By BILL BURRUS

At age 58, Cissye Gallagher still swings a mean stick.

The mother to four grown children and grandmother to eight, Gallagher doesn’t have much time for golf anymore, but she still has the competitive spirit that drove her to become the most decorated amateur golfer in Mississippi.

The former LSU golfer and 12-time winner of the state amateur recently qualified for the U.S. Senior Women’s Amateur Open, which starts Saturday at the Cassades Course in Hot Springs, Virginia.

She was the co-medalist in a qualifier tournament in Harpeth Hills Course in Nashville, Tennessee, posting a round of 77 with very little prep work.

“I just decided that I am running out of these opportunities (for competitive golf),” said Gallagher. “I would have liked to play more, but life gets in the way. Jim and I have both lost parents in recent years, and we just got our youngest daughter married recently. And throw in the grandkids, and there just hasn’t been much time.”

But Gallagher says she has worked hard since qualifying in late July in hopes of being competitive at the 63rd U.S. Women’s Amateur.

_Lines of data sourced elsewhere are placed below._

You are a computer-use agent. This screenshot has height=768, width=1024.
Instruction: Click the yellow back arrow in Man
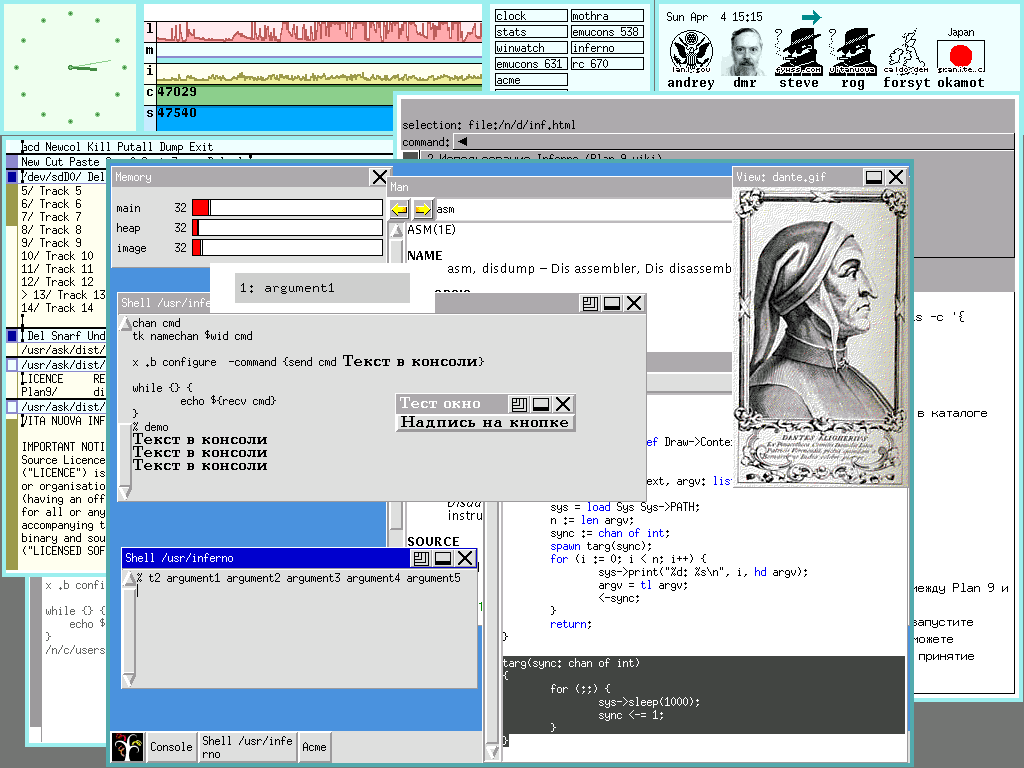click(399, 209)
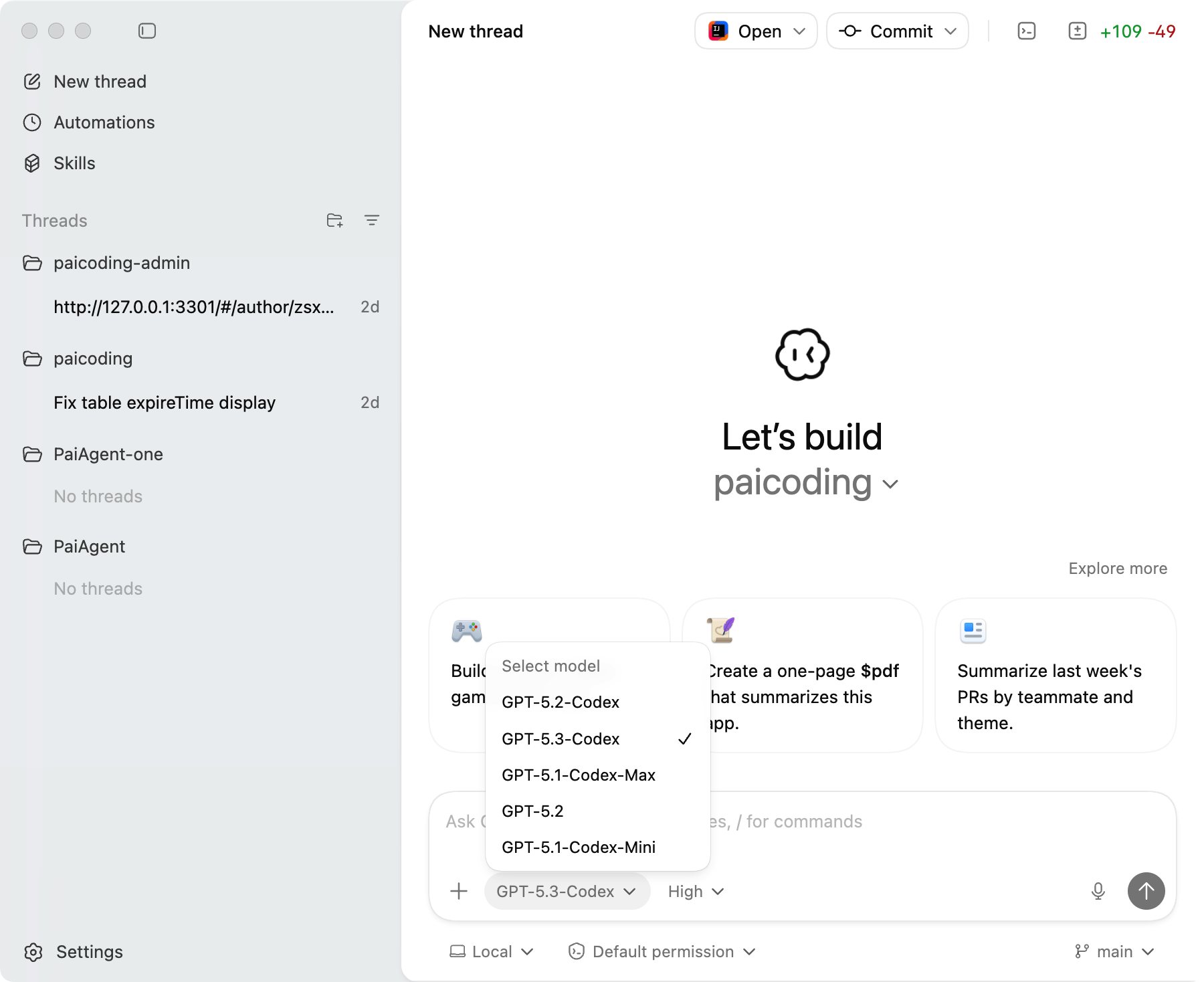Click the microphone voice input icon
Screen dimensions: 1204x982
coord(1098,891)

Her husband, Jim, a five-time winner on the PGA Tour, served as his wife’s caddie in Tennessee but will not be able to be on hand this weekend.

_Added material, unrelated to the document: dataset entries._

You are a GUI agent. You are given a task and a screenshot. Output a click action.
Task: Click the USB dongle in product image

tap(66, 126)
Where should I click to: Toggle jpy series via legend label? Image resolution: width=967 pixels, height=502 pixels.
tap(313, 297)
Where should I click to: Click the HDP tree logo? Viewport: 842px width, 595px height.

“I would like to make the cut obviously and then win a match or two. I feel like that would be a good outing for me,” Gallagher said. “It’s going to be a great time because I have dinner reservations with a lot of my golfing friends who play all over every weekend.”

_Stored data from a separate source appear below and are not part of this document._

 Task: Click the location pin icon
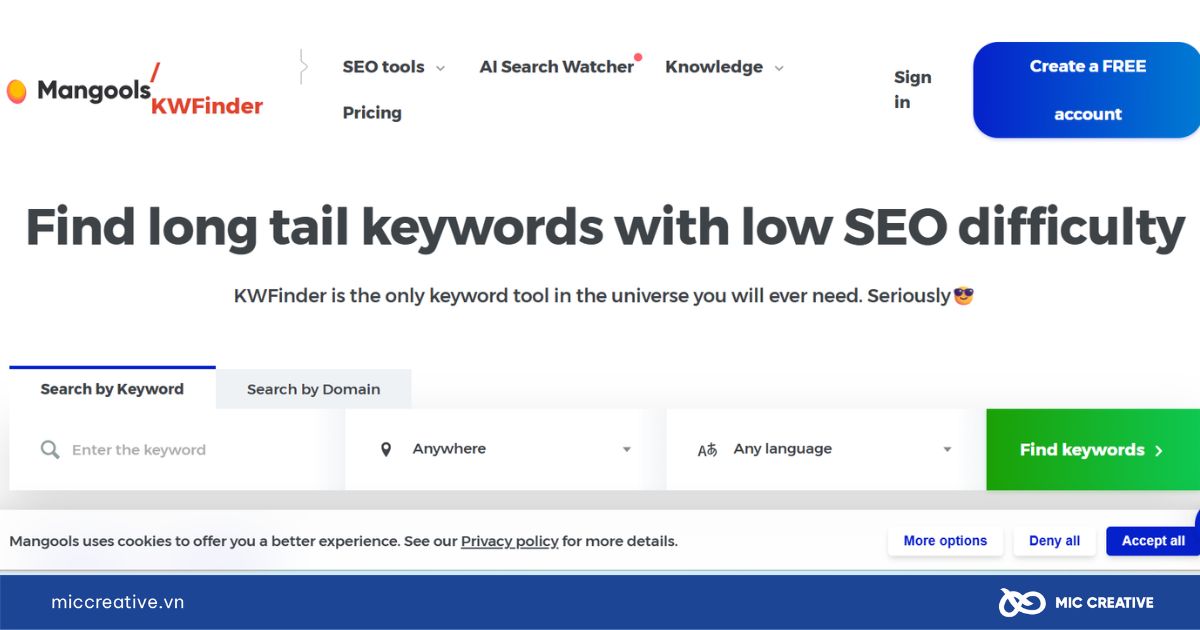pyautogui.click(x=386, y=450)
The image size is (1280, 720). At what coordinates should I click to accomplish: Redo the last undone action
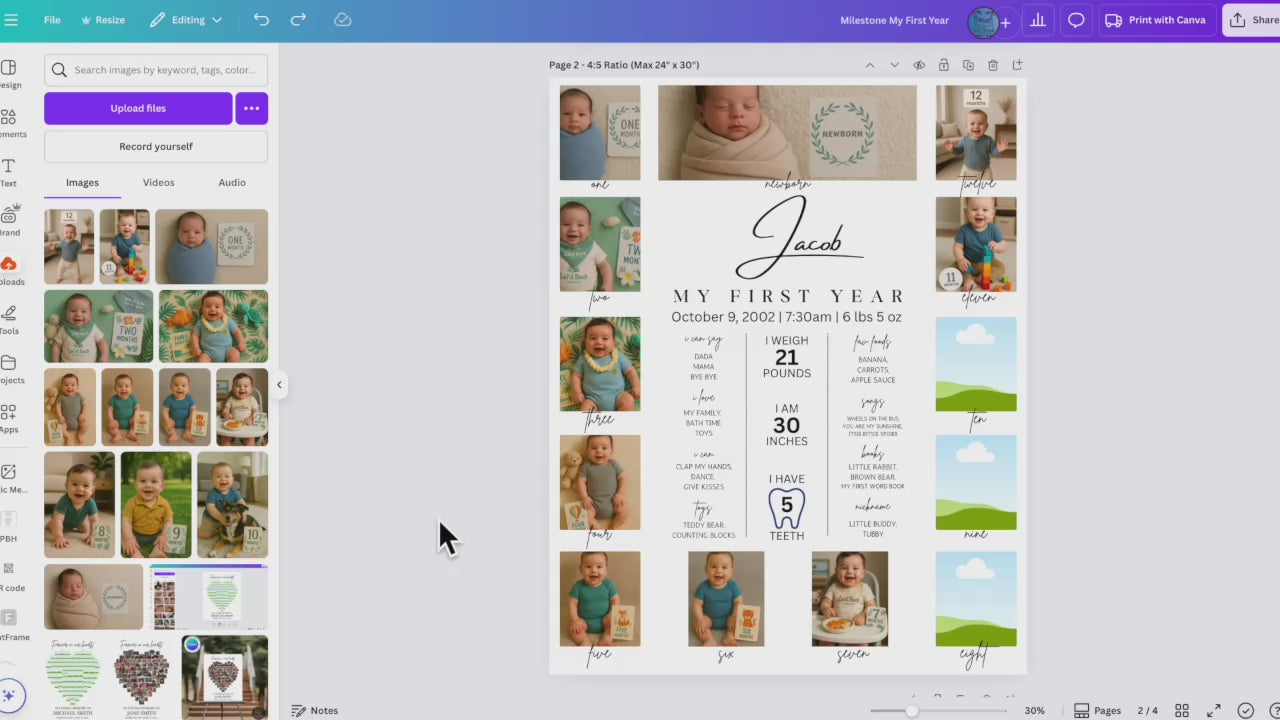pyautogui.click(x=298, y=20)
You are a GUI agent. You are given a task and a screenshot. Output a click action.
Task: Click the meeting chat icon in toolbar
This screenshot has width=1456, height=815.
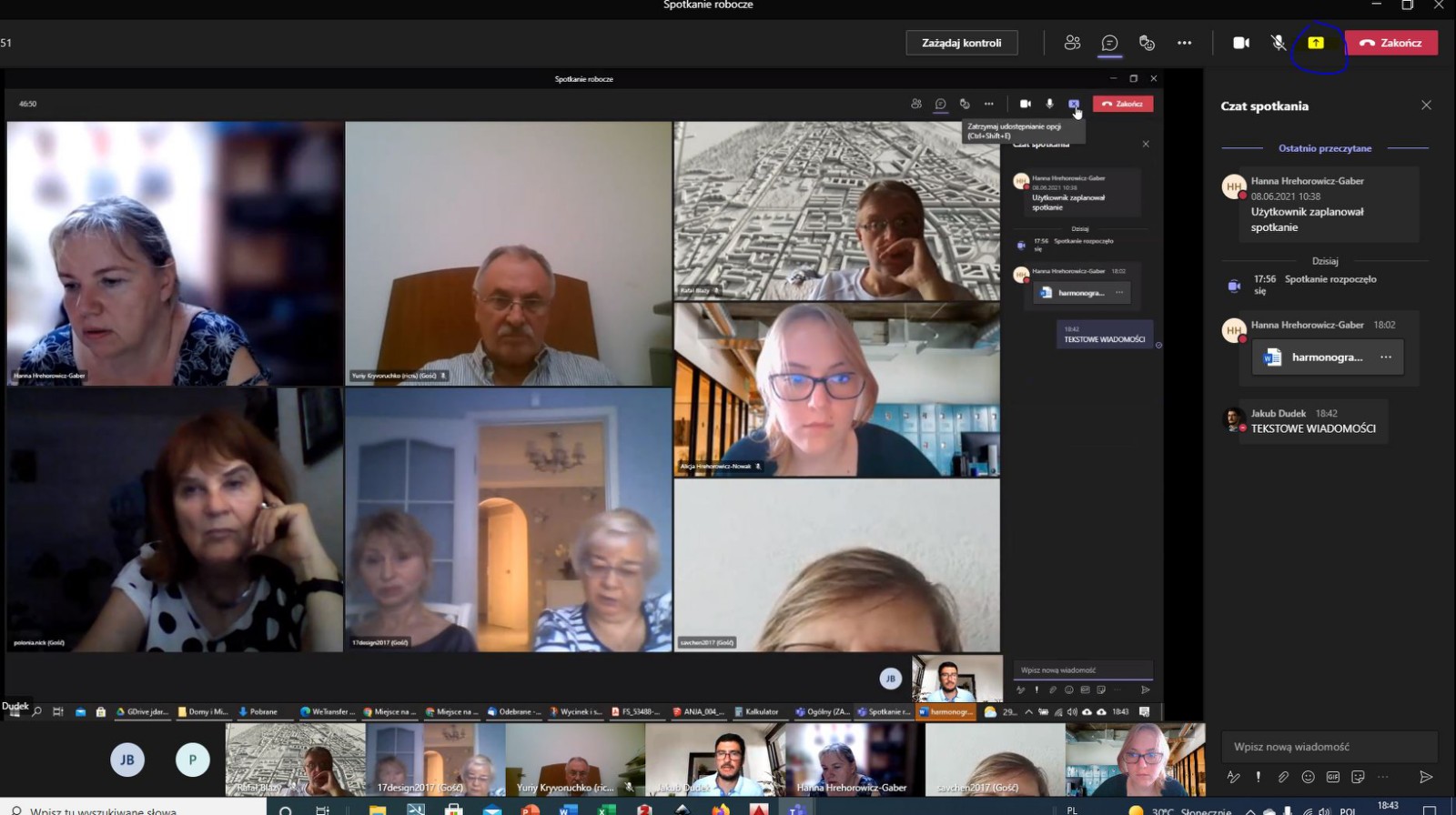click(1109, 43)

Gallagher said she has always wanted to play at the historic Omni Homestead Resort, which is located in the Allegheny Mountains.

But there is more to Gallagher’s love of the historic course. The late, great Sam Snead, who won tournaments on the PGA and Senior Tour for more than six decades, was the golf professional at the course for a long time after his playing days. 

Gallagher met Snead as a child when her late father, Ed Meeks, was in Memphis for a golf tournament.

“He was a special man and golfer,” she said. “That was such a big moment for me at the time.”

Gallagher is the matriarch of Mississippi’s greatest golfing family, winning more state Amateur championships than any man or woman in the state’s history, winning two while she was pregnant. Her oldest two daughters, Mary Langdon and Elizabeth, have also won State Am trophies.

Gallagher played on the Pillow Academy boys golf team from 1979-1984. She signed a scholarship with LSU and was a part of three LSU teams that played for national championships. LSU won eight team titles while she was on the team.

She spent one year (1990) on the LPGA Tour.